"Fixes" for page flipping under PRIME on AMD & nouveau
Mario Kleiner
mario.kleiner.de at gmail.com
Wed Aug 17 23:51:07 UTC 2016
On 08/17/2016 07:43 PM, Alex Deucher wrote:
> On Wed, Aug 17, 2016 at 12:35 PM, Mario Kleiner
> <mario.kleiner.de at gmail.com> wrote:
>> On 08/17/2016 06:27 PM, Christian König wrote:
>>>>
>>>> AMD uses copy swaps because radeon/amdgpu kms can't switch the
>>>> scanout mode from tiled to linear on the fly during flips.
>>>
>>> Well I'm not an expert on this, but as far as I know the bigger problem
>>> is that the dedicated AMD hardware generations you are targeting usually
>>> can't reliable scanout from system memory without a rather complicated
>>> setup.
>>>
>>> So that is a complete NAK to the radeon changes.
>>
>>
>> Hi Christian,
>>
>> thanks for the feedback, but i think that's a misunderstanding. The patches
>> don't make them scanout from system memory, they just enforce a fresh copy
>> from RAM/GTT -> VRAM before scanning out a buffer again. I just assume there
>> is a more elegant/clean way than this "fake" pin/unpin to GTT to essentially
>> tell the driver that its current VRAM content is stale and needs a refresh
>> from the up to date dmabuf in system RAM.
>>
>
> I think the ddx should handle the copy rather than the kernel. That
> also takes care of the tiling. I.e., copy from the linear shared
> buffer in system memory to the tiled scanout buffer in vram. The ddx
> should also be able to take damage into account and only copy the
> delta. From a bandwidth perspective, I'm not sure how much sense
> pageflipping makes since there are so many copies already.
>
> Alex
That's what the ati-ddx/amdgpu-ddx does at the moment, as it detects the
mismatch in tiling flags and uses the DRI3/Present copy path instead of
the pageflip path. The problem is that the servers Present
implementation doesn't request a vsync'ed start of the copy operation
and the whole procedure is too slow to keep ahead of the scanout, so it
tears pretty badly for many animations. Also no page flipping = no
reliable timestamps. And the modesetting ddx doesn't handle it at all,
as it doesn't know about the tiling mismatch.

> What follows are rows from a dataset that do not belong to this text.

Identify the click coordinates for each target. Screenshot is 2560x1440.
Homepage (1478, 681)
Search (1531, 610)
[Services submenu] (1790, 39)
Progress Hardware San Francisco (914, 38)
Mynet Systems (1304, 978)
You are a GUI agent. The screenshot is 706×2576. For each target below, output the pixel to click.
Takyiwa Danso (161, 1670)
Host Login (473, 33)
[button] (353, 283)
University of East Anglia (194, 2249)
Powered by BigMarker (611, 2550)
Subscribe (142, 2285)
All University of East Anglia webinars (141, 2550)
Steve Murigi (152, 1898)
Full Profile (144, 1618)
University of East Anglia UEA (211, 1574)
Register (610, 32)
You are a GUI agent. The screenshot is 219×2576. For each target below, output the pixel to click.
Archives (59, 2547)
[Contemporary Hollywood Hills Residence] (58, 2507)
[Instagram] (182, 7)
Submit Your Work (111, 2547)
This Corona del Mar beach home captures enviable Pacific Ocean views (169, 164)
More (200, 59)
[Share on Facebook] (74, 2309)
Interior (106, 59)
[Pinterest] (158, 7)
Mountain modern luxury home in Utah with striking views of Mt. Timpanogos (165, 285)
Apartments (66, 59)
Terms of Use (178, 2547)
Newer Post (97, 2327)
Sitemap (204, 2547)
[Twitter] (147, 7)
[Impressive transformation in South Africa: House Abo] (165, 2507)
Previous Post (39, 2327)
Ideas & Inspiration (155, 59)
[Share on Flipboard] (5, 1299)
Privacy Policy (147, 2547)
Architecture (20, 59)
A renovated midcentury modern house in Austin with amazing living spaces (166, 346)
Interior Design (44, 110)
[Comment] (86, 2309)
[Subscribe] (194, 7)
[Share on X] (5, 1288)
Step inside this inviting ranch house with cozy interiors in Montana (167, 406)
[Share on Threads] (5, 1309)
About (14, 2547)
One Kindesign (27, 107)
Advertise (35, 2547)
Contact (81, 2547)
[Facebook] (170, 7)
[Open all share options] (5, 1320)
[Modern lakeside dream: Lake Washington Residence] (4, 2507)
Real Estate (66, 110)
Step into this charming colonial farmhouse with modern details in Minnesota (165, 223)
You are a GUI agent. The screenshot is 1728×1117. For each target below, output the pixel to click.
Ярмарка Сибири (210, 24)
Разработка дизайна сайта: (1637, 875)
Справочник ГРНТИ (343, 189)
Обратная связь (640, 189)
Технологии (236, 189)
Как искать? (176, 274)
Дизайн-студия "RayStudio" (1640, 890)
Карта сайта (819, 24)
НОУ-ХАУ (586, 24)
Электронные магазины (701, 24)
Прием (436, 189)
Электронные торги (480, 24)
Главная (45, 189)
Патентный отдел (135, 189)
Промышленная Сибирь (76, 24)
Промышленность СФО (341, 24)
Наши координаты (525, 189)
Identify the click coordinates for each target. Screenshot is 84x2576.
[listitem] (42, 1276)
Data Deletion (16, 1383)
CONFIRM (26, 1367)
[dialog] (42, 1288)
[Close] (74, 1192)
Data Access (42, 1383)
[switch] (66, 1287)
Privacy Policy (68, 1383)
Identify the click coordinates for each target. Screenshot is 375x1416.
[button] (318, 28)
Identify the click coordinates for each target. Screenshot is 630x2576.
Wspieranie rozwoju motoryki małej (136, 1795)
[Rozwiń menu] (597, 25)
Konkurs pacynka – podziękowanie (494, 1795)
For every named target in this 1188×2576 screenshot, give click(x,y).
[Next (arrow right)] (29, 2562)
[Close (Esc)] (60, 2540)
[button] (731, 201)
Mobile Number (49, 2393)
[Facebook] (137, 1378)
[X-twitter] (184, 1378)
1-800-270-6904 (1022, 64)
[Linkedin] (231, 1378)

You are right, going through page flipping doesn't save any bandwith,
may even use more without damage handling, but it prevents tearing and
undefined presentation timing.
So it sounds as if the bug is not that page flipping doesn't quite work
without my hack, but that i even managed to get this far?
There is this other approach from NVidia's Alex Goins for their
proprietary driver, whose patches landed in the X-Server 1.19 master
branch a couple of weeks ago. I haven't read his patches in detail yet,
and i so far couldn't successfully test them with the reference
implementation in modesetting ddx 1.19. Afaik there the display gpu
exports a pair of scanout friendly, page flipping compatible dmabufs (i
assume linear, contiguous, accessible by the display engines), and the
offload gpu imports those and renders into them. That saves one extra
copy, so should be somewhat more efficient.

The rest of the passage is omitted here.